Usually the second attempt 2 seconds later resolved the issue. Once I saw like 2 or 3 failed attempts in a row then again it connected. I guess it could be some interference on the BT signal which gets the comm corrupted beyond repair. (I am running two BT thermometers at my place and even that I query them once in two minutes they log quite a lot comm drop outs.)

In the script I use I have 5 repetitions before the script gives up, and so far it was sufficient.


#77

Hey Risa,

i am writing right now the previous mentioned system tray app for controlling the lighthouses. While using your map of possible statuses, i am little bit curious about this particular path:

grafik

Do you mean with that, that to keep the Lighthouses permanently on, we still have to ping them? Or did you just listed it to show that 0x1200 doesn’t change the state of the LH in case it’s already in permanent mode?

My best regards,
THO


#78

I guess I am used to write “useless” commands as the transition from one state to itself to stress out that the command actually does not change the state machine. But here I preferred to omit “useless” commands on the On (Timeout) state to avoid confusion with the commands which actually reset the timer.

So you are right, the state diagram is not consistent and I removed the transition (https://github.com/risa2000/lhctrl/blob/master/PROTOCOL.md).

In short, it did mean nothing :wink:

On the side note, I have looked at the BT lib you mentioned previously and it seemed to be only working for UWP and only allowing advertising and scanning, but no characteristic writing. Did I get it wrong, or are you using different lib?


#79

thanks for clarifying,

I’ve started to write a .net core WPF app and managed to create a system tray icon & window as intended. But using WPF in combination with .net core (3.x / preview) comes at a price. I couldn’t find so far a method to use anything from any Bluetooth device at all.

Right now I am stalling the approach of using WPF and switching to UWP where at least I am sure that there are Bluetooth LE interfaces available. This comes with the cost that i have to use the new ‘notification hub’ from Windows 10 :confused:, but better that as nothing.

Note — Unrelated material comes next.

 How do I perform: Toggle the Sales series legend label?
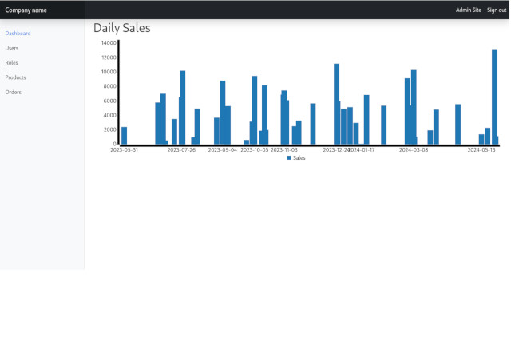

About Ble.net, as far as I see it, it delivers all of its functions to all supported Platforms: Windows (UWP), Android and iOS. And the function I at least plan to use would be the following one, to be found in IBleGattServerConnection.cs.

/// <summary>
/// Write the given <paramref name=“data” /> to this characteristic’s value, returning the bytes that were written (in
/// almost all cases
/// this returns a byte array identical to the <paramref name=“data” /> passed as an argument).
/// </summary>
/// <exception cref=“GattServerConnectionLostException”>
/// If the connection has been lost before the request could be
/// completed.
/// </exception>
/// <exception cref=“GattException”>If there was an error performing the request.</exception>

Task<Byte[]> WriteCharacteristicValue( Guid service, Guid characteristic, Byte[] data );

P.s.: If everything fails, i still have the namespace: https://docs.microsoft.com/en-us/uwp/api/Windows.Devices.Bluetooth available in UWP Apps too.


#80

What discouraged me was exactly this small note on the project page:

Note: Currently UWP only supports listening for broadcasts/advertisements, not connecting to devices.

So I gave up, after trying to implement the “sample” in console UWP app.
I would say that your best bet (if you are already commited to UWP) is “BluetoothLE” example from https://github.com/Microsoft/Windows-universal-samples.

I even made a desperate attempt at rewriting it to C++/WinRT console app, but figured out that it definitely does not come along. Using hstring instead of string and IIterable instead of vector in just the very first line of code I was trying to port was “too much” of Windows.